Washington Gov. Jay Inslee (D) (shift from lean Democratic)
Inslee, a Democrat seeking another term in his solidly blue state, benefits from running in a presidential cycle. He’s up by double digits against Seattle Port Commissioner Bill Bryant, who has run a credible campaign but has failed to break through.
Oregon Gov. Kate Brown (D) (shift from likely Democratic)
Brown, who is running in a special election to fill the final two years of former Gov. John Kitzhaber’s term, has a double-digit lead against William "Bud" Pierce, a moderate former president of the Oregon Medical Association.

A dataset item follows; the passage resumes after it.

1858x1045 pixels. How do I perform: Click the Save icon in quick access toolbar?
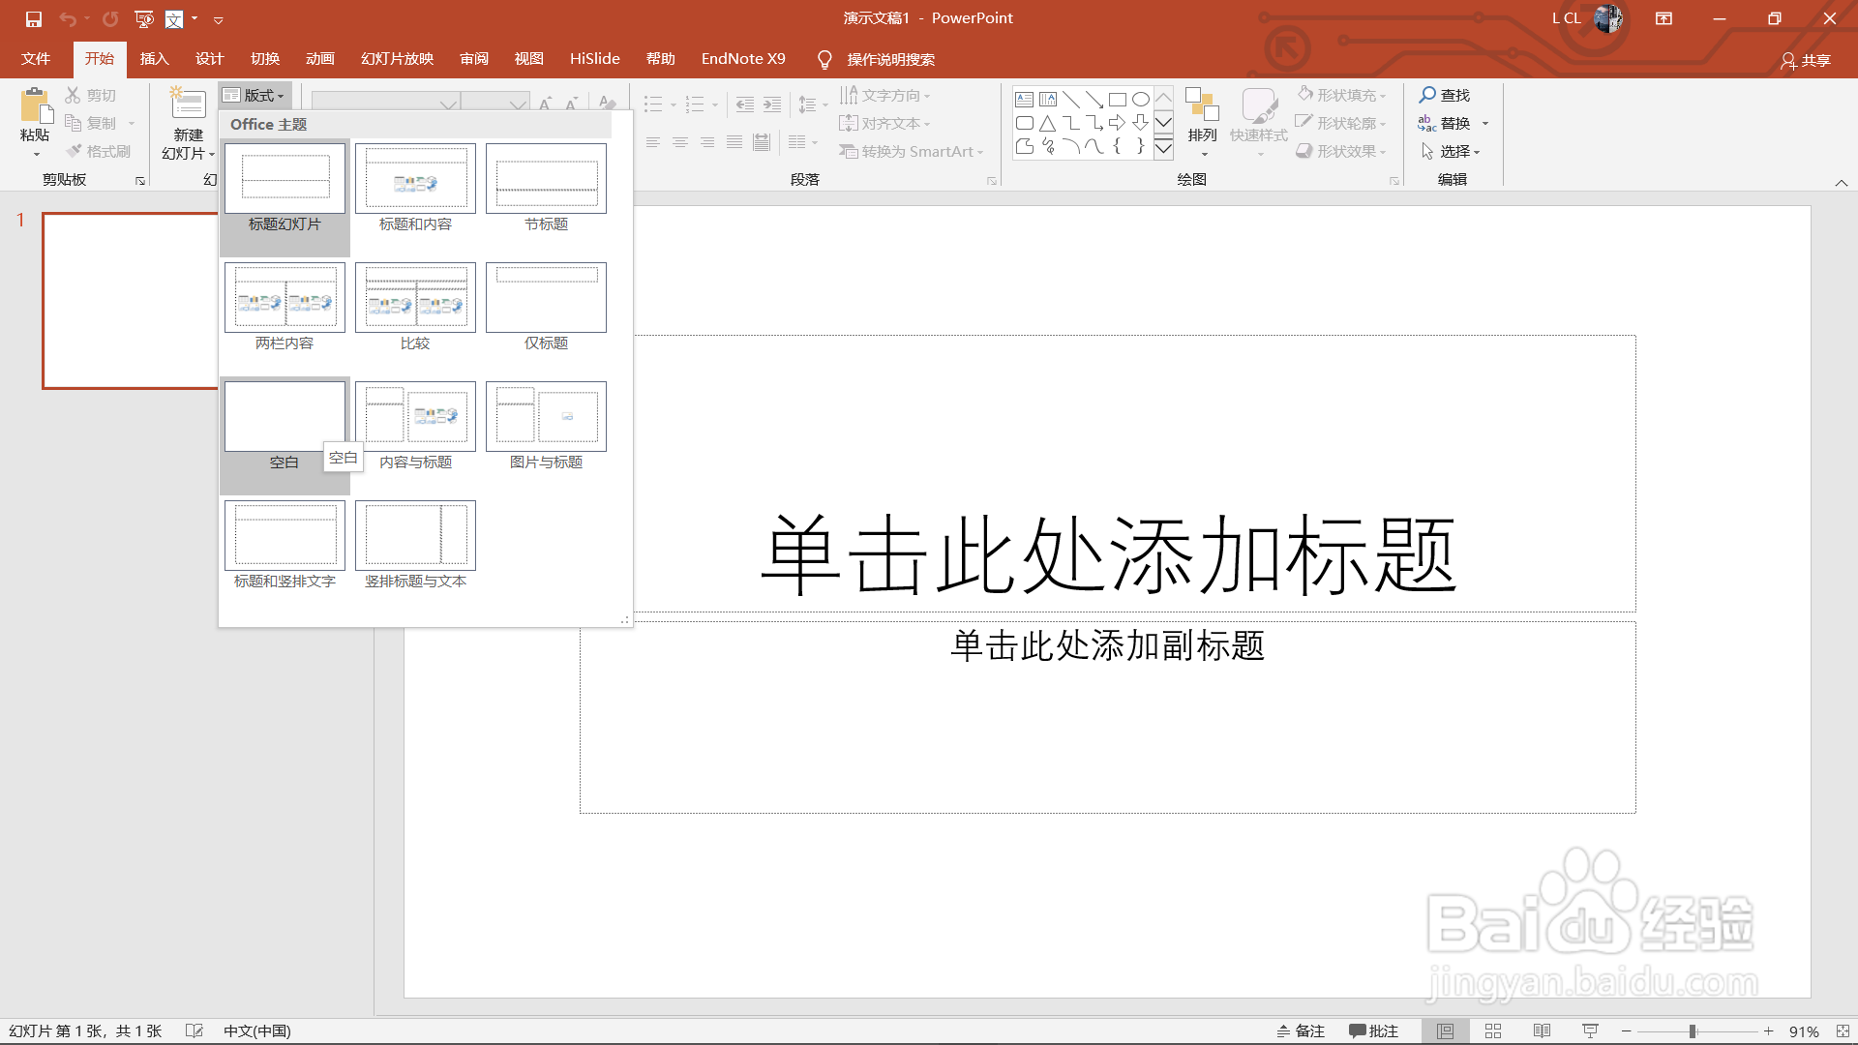33,18
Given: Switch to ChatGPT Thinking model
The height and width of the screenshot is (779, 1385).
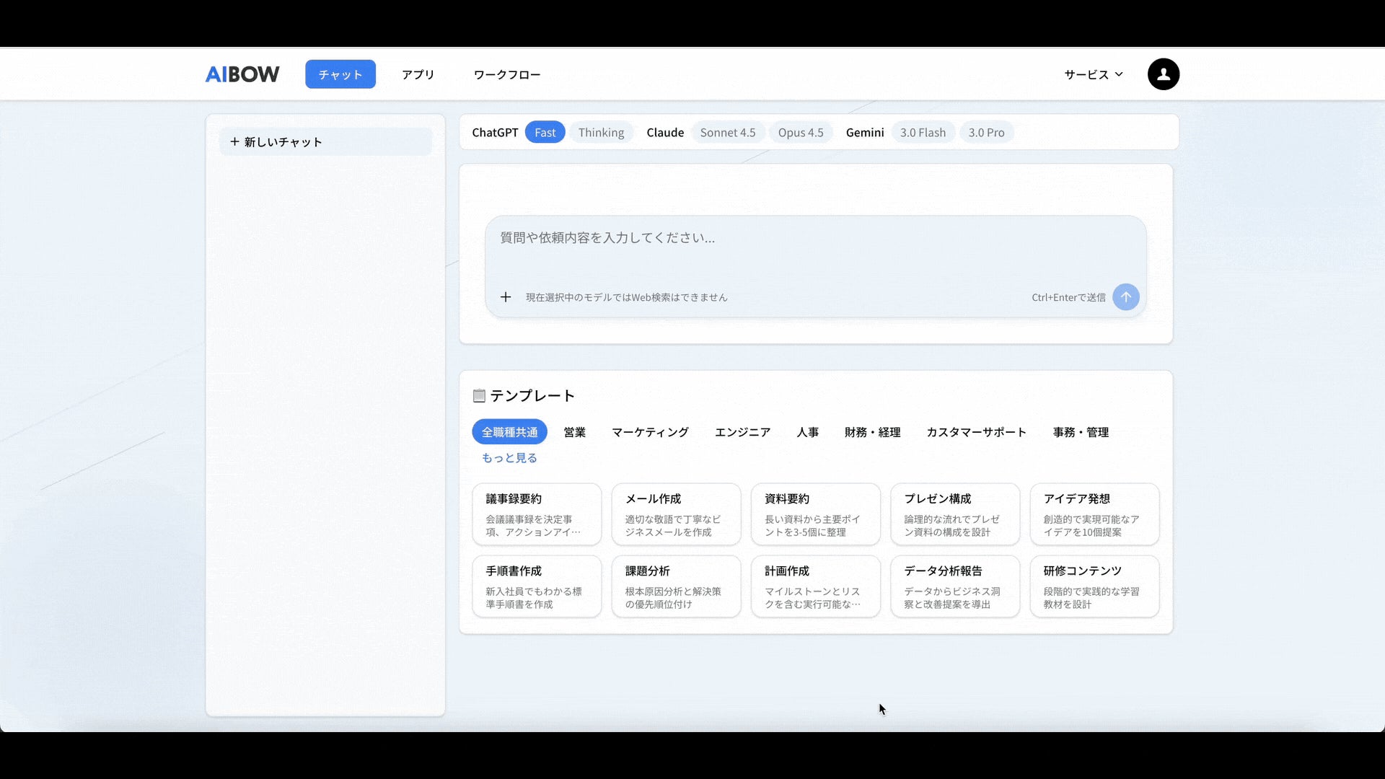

Despite tepid support from the influential left wing of her party, Brown will benefit from the state’s clear Democratic leanings in a presidential year. Pierce’s weak fundraising has forced him to kick in more personal money, and the Republican nominee didn’t help himself when, during a major Portland debate, he declared that well-educated and accomplished women are less susceptible to sexual harassment -- a comment he later apologized for.
Delaware: Open seat; held by Gov. Jack Markell (D)
Nothing has knocked U.S. Rep. John Carney off course in his quest to keep the Delaware governorship in Democratic hands. He should win easily over Republican state Sen. Colin Bonini.